■ **PROVIDED RECORDS**:
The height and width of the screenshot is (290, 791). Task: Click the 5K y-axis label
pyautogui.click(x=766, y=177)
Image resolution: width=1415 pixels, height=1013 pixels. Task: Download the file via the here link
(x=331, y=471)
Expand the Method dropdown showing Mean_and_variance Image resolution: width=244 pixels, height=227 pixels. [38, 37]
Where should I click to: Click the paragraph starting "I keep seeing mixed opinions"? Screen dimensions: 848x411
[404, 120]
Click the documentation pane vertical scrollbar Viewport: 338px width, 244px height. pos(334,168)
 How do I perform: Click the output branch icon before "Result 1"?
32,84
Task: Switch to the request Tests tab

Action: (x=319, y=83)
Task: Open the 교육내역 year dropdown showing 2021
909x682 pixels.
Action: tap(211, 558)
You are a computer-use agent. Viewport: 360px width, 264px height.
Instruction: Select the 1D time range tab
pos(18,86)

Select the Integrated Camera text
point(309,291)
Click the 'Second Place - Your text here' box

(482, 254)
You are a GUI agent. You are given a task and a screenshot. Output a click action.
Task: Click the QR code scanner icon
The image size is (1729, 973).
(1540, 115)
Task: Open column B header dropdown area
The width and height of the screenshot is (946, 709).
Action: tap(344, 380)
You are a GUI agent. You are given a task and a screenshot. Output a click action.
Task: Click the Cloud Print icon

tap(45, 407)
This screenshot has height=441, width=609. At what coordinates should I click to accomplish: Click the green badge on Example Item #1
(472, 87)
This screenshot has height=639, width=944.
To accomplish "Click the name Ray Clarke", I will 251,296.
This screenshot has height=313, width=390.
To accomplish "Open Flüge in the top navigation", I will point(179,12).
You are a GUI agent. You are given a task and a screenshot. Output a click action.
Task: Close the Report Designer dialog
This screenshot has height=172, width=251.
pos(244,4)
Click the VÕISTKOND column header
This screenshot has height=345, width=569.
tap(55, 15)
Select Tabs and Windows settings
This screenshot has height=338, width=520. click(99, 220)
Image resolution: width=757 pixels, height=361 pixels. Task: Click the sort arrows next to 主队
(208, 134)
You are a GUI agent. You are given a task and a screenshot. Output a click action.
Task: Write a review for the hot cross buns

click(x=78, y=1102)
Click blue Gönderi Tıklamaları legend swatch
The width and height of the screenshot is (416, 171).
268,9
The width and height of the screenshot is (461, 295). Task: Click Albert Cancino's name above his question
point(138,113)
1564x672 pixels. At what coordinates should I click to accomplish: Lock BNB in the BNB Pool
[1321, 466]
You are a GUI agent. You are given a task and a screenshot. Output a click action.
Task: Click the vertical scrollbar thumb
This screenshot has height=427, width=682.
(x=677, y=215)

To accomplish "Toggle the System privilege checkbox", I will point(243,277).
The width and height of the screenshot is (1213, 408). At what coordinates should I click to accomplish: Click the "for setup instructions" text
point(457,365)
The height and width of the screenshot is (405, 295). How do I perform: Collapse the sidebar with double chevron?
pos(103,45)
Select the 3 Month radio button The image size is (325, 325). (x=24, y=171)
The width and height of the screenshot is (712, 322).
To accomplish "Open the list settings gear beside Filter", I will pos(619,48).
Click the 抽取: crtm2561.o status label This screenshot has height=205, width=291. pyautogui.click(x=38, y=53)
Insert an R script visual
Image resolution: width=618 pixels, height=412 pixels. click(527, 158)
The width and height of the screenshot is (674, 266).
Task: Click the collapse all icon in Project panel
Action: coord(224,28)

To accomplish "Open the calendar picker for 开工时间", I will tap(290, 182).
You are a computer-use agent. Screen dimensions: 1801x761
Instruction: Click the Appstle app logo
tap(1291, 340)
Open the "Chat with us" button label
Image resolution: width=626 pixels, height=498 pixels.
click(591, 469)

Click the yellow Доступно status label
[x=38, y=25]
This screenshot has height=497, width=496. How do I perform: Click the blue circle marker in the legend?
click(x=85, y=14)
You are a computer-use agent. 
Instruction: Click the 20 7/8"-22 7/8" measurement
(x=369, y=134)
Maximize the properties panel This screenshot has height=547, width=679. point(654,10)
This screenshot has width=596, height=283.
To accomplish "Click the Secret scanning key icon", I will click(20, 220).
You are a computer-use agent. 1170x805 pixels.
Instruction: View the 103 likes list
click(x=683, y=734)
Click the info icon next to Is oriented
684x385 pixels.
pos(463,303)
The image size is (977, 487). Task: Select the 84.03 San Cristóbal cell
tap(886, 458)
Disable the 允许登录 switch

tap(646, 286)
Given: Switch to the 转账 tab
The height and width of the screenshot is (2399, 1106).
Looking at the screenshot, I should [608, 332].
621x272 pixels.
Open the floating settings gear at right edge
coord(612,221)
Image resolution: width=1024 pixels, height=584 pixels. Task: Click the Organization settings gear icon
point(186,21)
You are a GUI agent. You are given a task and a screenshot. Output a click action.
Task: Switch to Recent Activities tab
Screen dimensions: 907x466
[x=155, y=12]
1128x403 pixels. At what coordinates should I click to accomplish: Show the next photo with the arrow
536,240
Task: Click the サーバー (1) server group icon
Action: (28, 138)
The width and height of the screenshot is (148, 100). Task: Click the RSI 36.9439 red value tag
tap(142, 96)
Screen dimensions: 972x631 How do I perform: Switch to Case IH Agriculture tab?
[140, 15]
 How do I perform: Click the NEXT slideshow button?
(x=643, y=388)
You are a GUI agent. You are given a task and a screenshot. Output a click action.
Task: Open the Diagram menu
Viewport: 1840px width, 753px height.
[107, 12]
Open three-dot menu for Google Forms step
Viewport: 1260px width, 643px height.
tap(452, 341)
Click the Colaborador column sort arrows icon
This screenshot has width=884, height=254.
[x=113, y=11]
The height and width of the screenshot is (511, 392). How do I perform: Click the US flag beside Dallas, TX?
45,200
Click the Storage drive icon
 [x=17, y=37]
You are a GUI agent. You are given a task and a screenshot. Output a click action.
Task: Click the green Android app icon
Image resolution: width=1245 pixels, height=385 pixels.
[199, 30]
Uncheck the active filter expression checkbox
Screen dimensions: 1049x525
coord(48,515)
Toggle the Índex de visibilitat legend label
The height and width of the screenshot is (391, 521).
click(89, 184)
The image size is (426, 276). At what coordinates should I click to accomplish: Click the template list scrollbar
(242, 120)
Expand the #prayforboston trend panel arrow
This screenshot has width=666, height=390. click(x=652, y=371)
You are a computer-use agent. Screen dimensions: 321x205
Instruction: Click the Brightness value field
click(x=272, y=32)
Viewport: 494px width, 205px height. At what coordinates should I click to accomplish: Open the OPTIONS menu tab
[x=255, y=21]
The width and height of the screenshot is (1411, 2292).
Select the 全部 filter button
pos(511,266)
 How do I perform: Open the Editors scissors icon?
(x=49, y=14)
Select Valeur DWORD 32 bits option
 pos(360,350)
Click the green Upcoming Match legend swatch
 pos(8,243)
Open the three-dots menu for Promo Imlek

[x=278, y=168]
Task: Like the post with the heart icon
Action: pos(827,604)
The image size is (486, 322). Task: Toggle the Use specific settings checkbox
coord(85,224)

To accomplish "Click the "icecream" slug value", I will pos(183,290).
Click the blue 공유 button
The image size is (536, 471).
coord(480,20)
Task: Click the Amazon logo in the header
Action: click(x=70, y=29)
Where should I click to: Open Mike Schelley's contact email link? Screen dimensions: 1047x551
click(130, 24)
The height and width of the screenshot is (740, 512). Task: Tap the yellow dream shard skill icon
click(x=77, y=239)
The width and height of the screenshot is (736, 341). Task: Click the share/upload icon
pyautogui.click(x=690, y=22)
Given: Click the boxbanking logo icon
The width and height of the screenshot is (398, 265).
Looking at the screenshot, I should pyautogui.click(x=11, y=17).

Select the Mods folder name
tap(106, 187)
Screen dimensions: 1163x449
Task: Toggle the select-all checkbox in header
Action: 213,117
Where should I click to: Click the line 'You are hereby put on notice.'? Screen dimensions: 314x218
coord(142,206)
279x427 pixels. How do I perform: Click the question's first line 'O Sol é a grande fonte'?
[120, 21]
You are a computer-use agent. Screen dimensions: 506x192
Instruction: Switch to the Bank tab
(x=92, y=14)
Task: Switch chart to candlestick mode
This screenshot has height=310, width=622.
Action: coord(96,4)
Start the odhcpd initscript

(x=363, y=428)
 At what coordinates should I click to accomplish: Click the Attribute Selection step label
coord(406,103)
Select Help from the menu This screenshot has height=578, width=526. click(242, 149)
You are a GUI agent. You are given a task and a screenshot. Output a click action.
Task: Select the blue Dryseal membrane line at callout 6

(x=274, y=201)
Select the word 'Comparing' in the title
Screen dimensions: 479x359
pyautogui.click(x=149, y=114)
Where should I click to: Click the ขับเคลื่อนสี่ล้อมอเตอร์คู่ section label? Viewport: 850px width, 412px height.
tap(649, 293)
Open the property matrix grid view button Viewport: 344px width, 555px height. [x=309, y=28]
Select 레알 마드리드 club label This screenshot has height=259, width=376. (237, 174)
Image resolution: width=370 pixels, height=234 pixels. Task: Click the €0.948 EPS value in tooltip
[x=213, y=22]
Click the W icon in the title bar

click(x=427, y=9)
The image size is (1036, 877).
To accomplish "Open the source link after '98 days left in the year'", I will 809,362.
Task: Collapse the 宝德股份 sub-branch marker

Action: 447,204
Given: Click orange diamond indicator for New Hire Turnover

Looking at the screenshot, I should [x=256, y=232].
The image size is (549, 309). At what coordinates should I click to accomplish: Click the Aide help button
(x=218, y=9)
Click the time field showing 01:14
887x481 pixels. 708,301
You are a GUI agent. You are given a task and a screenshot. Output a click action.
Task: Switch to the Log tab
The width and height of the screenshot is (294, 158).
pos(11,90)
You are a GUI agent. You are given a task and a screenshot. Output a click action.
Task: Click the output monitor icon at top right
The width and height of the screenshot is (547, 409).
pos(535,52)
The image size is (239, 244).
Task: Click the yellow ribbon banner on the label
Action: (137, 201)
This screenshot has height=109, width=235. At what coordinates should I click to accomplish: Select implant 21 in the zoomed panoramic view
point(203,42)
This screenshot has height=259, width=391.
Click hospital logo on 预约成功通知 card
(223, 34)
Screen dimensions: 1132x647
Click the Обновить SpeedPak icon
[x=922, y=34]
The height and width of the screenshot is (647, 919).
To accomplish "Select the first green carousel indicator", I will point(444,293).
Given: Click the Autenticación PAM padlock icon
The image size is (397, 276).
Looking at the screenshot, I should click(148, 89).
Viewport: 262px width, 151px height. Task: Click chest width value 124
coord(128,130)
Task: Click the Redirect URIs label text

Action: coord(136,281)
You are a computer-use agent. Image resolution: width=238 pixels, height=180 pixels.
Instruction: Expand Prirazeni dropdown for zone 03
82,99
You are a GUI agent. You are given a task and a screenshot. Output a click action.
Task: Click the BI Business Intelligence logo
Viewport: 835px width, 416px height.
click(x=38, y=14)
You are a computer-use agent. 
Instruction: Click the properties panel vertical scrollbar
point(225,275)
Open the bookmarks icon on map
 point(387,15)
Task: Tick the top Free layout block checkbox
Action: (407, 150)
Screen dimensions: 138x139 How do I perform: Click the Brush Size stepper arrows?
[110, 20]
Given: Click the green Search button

■ **TRY IT**: Scan the records above for the word "computer" and return every line where it occurs.

■ **THE ANSWER**:
You are a computer-use agent. Viewport: 360px width, 264px height.
You are a computer-use agent. Screen dimensions: 1801x761
You are a computer-use agent. 
You are a computer-use agent. 1170x805 pixels.
You are a computer-use agent. Screen dimensions: 321x205
You are a computer-use agent. Screen dimensions: 506x192
You are a computer-use agent. Image resolution: width=238 pixels, height=180 pixels.
You are a computer-use agent. 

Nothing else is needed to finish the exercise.